Data rows —
━━━━━━
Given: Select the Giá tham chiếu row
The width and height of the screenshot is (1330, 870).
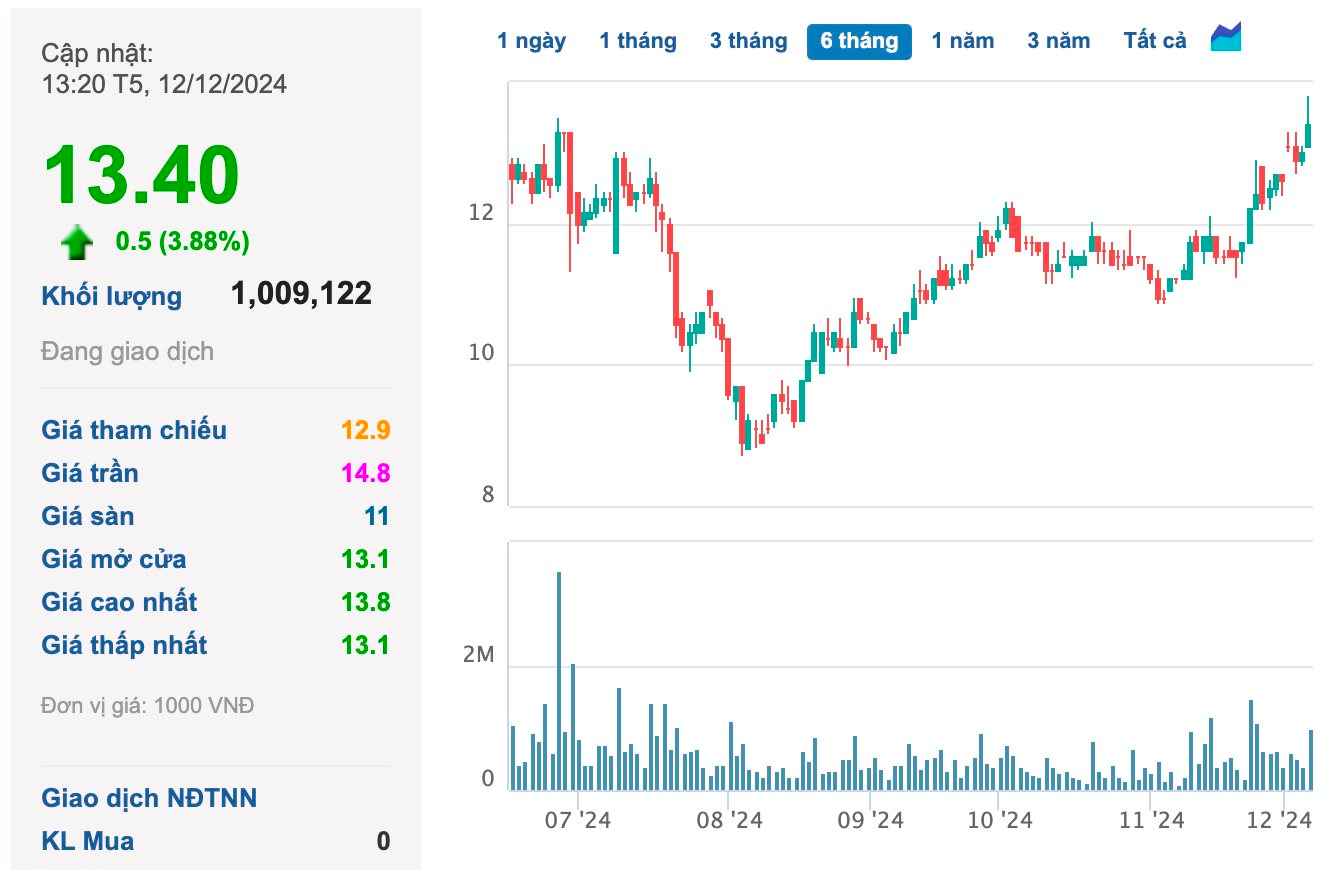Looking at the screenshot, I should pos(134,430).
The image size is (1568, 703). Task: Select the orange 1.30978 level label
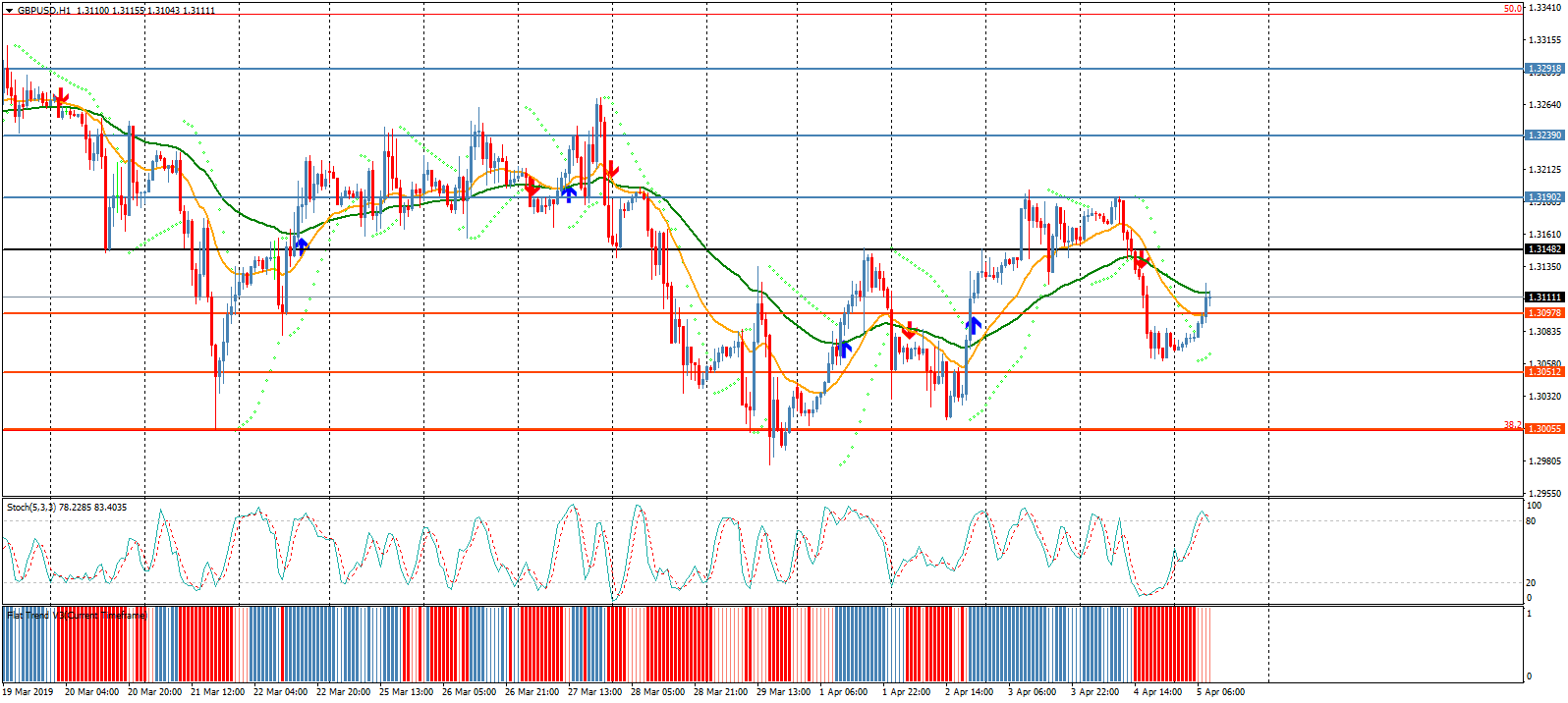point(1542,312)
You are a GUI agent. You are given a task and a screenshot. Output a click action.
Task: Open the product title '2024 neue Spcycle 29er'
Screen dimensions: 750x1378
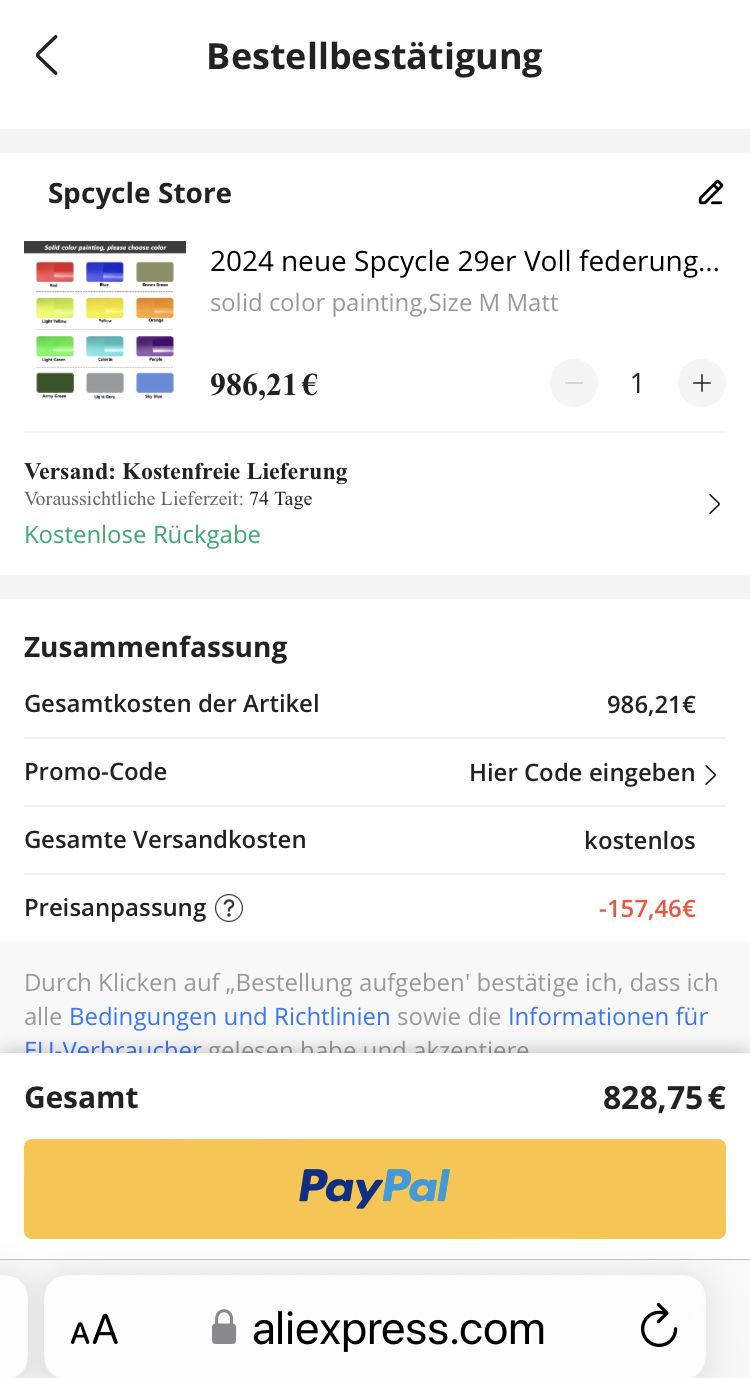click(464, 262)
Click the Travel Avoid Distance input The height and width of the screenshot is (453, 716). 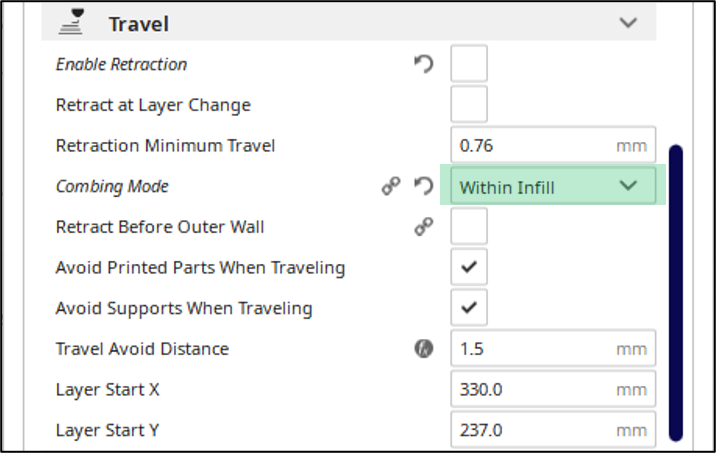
━━━━━━
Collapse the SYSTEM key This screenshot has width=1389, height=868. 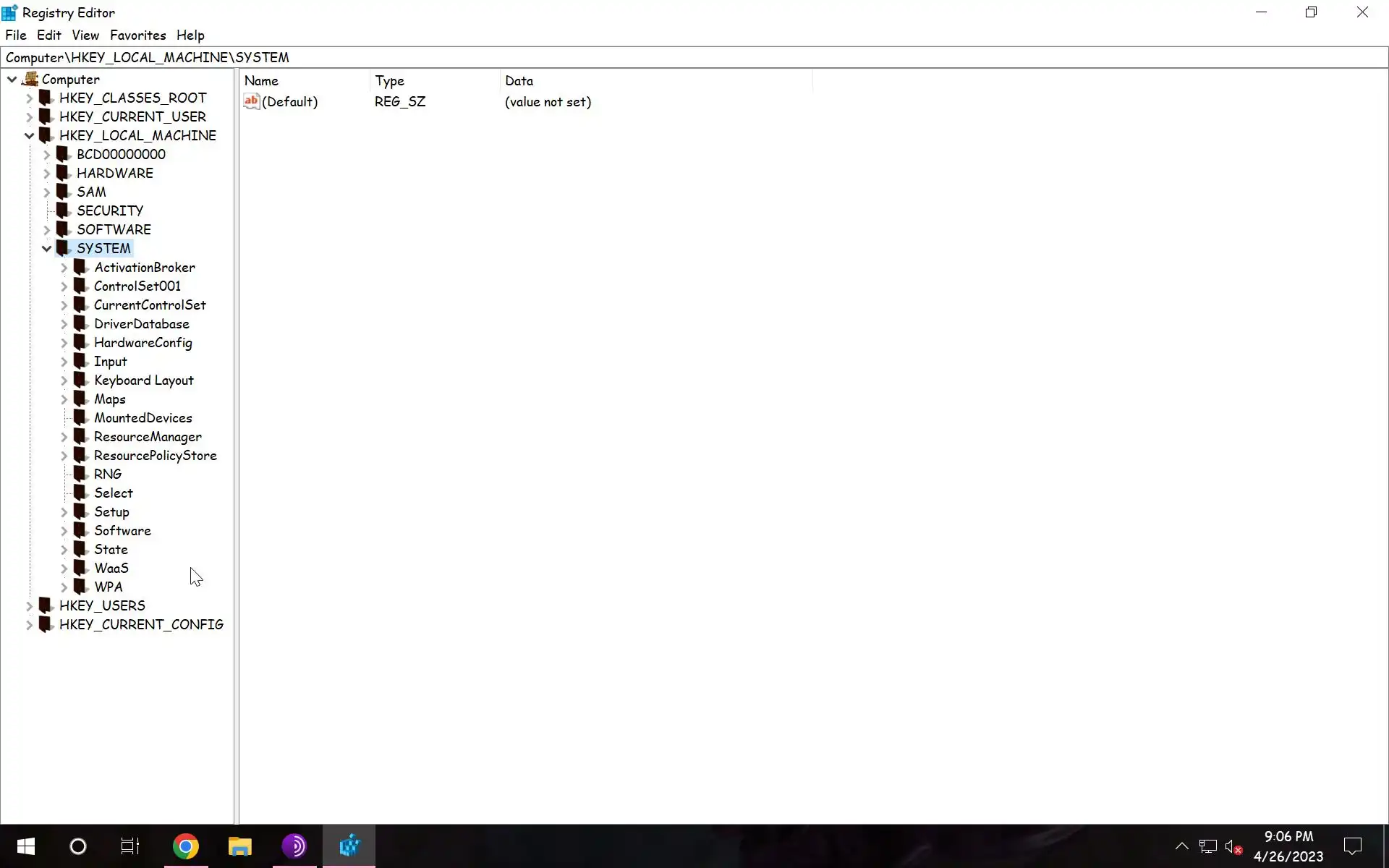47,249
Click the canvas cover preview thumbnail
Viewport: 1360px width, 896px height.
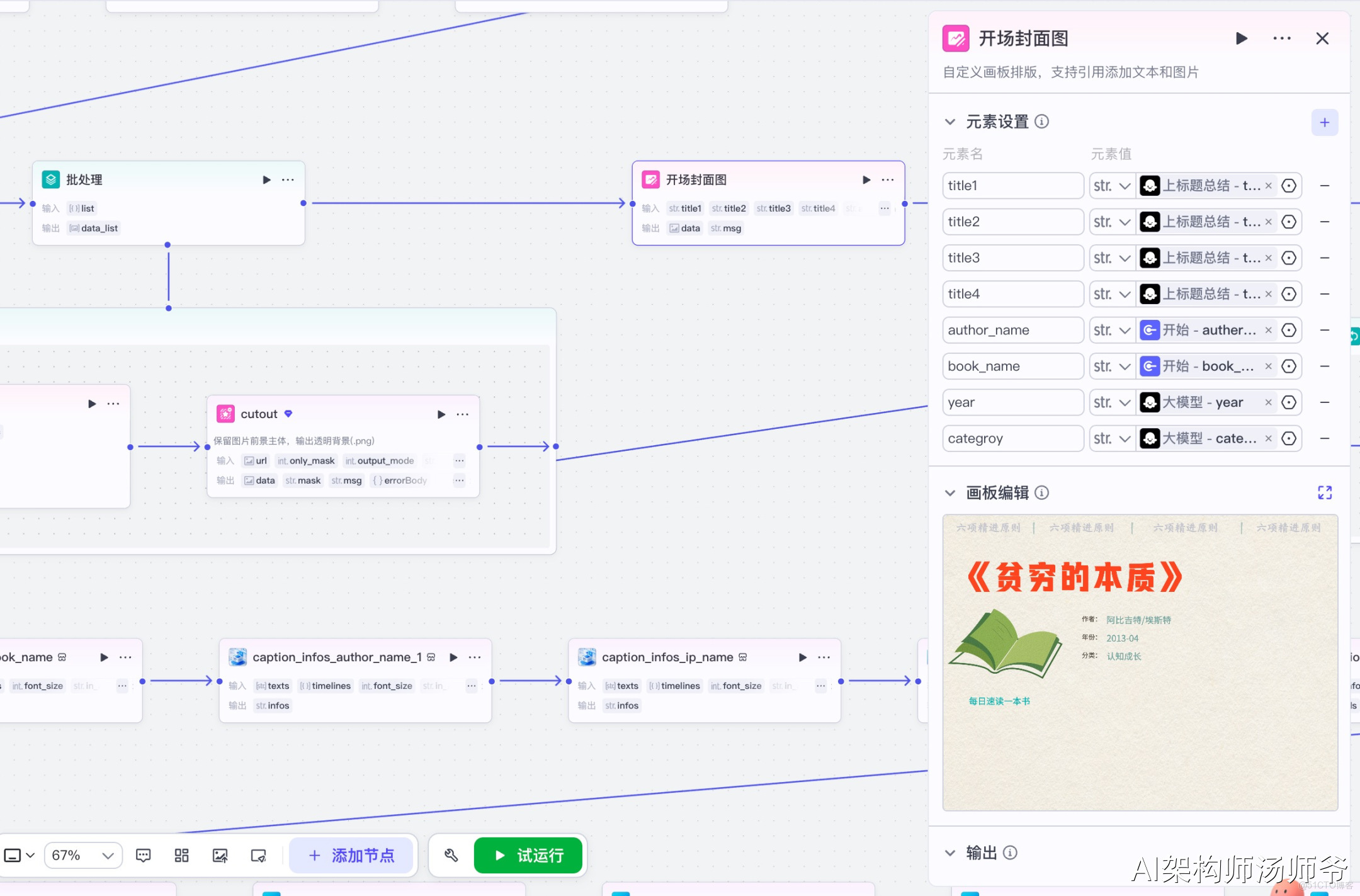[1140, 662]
━━━━━━
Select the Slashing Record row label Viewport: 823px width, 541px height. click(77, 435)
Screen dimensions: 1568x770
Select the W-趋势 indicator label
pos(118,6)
━━━━━━
Given request —
Rewrite the part of the data that opens with the line containing "Given: Select the Giá tham chiếu row" and closes with the line containing "Click the Travel" as a Markdown table with the columns "No." and "Entry". Number each line, skip blank lines, and omit the pictures.

Output for this task —
| No. | Entry |
|---|---|
| 1 | Given: Select the Giá tham chiếu row |
| 2 | The width and height of the screenshot is (1330, 870). |
| 3 | Looking at the screenshot, I should pos(134,430). |
| 4 | The image size is (1568, 703). Task: Select the orange 1.30978 level label |
| 5 | point(1542,312) |
| 6 | You are a GUI agent. You are given a task and a screenshot. Output a click action. |
| 7 | Task: Open the product title '2024 neue Spcycle 29er' |
| 8 | Screen dimensions: 750x1378 |
| 9 | click(464, 262) |
| 10 | Click the Travel Avoid Distance input The height and width of the screenshot is (453, 716).  |